One of the best days was when I got to the boys bedside and there were no tubes, no ivs, no feeding tubes, no oxygen and they had the tiniest little clothes on (preemie clothes were even too big). The nurses and I had a party on the day they both finally hit 4 lbs, they could move out of the incubator into the little bassinets (of course they had to prove that they could be big boys and handle it and meet all the requirements to be able to stay out of it). The hardest day was February 18th when we brought Eli home and had to leave Kai.

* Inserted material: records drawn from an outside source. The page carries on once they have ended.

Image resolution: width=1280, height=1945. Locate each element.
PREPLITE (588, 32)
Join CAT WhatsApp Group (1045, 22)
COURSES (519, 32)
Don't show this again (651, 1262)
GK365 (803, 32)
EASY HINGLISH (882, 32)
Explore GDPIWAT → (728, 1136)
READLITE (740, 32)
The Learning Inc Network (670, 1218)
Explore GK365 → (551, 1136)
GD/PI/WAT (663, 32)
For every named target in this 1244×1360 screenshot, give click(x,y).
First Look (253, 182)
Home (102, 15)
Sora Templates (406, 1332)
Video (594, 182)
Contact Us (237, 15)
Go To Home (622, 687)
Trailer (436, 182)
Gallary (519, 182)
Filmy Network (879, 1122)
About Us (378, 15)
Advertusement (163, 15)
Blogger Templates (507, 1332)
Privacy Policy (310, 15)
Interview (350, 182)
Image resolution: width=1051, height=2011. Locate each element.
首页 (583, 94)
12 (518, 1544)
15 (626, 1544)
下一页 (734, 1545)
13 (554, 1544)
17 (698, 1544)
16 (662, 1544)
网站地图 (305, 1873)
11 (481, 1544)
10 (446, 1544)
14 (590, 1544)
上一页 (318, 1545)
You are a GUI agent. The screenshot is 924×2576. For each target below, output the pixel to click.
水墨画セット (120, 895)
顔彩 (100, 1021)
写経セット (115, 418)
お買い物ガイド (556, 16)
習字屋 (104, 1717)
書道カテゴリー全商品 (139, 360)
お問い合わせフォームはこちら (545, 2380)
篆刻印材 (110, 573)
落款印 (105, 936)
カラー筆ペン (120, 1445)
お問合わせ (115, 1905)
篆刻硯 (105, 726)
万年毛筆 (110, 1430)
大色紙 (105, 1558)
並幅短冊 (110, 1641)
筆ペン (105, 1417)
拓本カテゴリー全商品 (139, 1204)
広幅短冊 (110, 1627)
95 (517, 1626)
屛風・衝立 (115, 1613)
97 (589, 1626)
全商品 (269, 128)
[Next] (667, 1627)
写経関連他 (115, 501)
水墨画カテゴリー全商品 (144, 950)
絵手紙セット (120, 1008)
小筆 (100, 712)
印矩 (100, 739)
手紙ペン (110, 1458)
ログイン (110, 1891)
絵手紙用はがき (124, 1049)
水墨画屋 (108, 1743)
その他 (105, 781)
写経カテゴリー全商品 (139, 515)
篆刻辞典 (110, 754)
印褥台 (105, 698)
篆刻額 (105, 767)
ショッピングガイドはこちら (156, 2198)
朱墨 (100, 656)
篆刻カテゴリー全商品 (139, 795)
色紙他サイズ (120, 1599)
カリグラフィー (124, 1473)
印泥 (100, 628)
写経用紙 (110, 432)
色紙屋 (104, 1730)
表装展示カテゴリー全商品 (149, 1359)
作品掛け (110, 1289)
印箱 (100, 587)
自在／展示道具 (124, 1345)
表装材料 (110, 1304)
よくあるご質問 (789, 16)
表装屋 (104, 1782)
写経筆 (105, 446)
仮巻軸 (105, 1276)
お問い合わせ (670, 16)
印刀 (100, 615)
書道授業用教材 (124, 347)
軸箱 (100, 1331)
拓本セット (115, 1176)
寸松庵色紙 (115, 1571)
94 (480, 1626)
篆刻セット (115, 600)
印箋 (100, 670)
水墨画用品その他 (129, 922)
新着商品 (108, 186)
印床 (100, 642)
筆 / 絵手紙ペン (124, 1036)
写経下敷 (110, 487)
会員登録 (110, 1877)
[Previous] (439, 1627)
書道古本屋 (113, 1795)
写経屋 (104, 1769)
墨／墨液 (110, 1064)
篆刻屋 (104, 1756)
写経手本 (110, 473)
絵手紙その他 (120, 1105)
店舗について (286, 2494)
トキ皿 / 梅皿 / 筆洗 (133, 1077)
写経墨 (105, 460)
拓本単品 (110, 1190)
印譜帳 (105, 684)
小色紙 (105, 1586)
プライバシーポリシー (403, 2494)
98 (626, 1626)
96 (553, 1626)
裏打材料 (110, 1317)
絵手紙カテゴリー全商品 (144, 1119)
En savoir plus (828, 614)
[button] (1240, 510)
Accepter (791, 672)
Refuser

I cannot tell you how horrible that feeling was (even worse than on the day I was able to go home without them), the only thing that made it easier was knowing that the staff would call me the instant something was wrong, and one of our room friends had both of her babies there and she said she would also keep an eye on him for me. 
The staff in the Neonatal intensive care unit were amazing, from the nurses, to the doctors, patient care techs, unit clerks, Lactation consultant, department manager, you get to know them all. No matter how much time passes many of them continue to remember you and your child/children, we have been to NICU reunions, I see several of the staff at the March of dimes March, and I work in the same hospital now and see them from time to time, they have become an extended family of sorts. 

March 1st we got to leave the NICU with both boys (they put the Kai in his own private room so that we could bring Eli with us when we visited.) What a huge adjustment! My husband and I both got up for feedings every 3 hours, we had to hold them upright for 30 minutes after feedings (it really did help with preventing it all from coming back out), I have never seen babies that regurged so much. Thank goodness by this time I was pumping so much out that my husband was teasing me about having the milk truck back up to the house instead of the milking barn. That was one great thing about the NICU they came home on a regular feeding schedule! It took everyone a while to adjust, our daughter was in her glory babies everywhere to hold and snuggle. The three of them have a very special bond (although they currently call her the stinky polly bear..yeah not sure on that one). In July of that year they both ended up with Pneumonia, and in the Pediatric intensive care unit for about a month, another great team of doctors and nurses, and only one more hospitalization for Eli since then for RSV. We have frequent appointments with Pediatric Pulmonologists and Pediatric Gastroenterologists, and Eli gets to see a Pediatric Ophthalmologist, fortunately overall they are typical healthy tiny little guys, with minor medical issues.

The boys turned 3 last week, weigh about 26 lbs, wear 2T clothing, are potty trained, have the attitude of my 12 yr old daughter, have been suspended from daycare for a week once for biting (that was a fun 3 month period of time-everyone sported bite marks), and they test my patience to no end, but I am blessed with their miracle. Without much of the research that comes from the March of Dimes, I truly don’t know if they would have had the same outlook and future that they have today.


nandeboleine said...

What an amazing article! I would love to talk with Amanda sometime...I had monoamniotic chiral girls who were also about nine weeks early. We had a very similar story, except that we didn't know that we were having twins until five months along! The photos of your boys remind me so much of my girls, who are now thirteen years old, healthy and smart as can be, and are about five foot seven!! Keep up the good work and would love to get in touch!

Anonymous said...

I am currently 25 weeks pregnant with Momo twin boys. I would love to talk with the Mom in this case.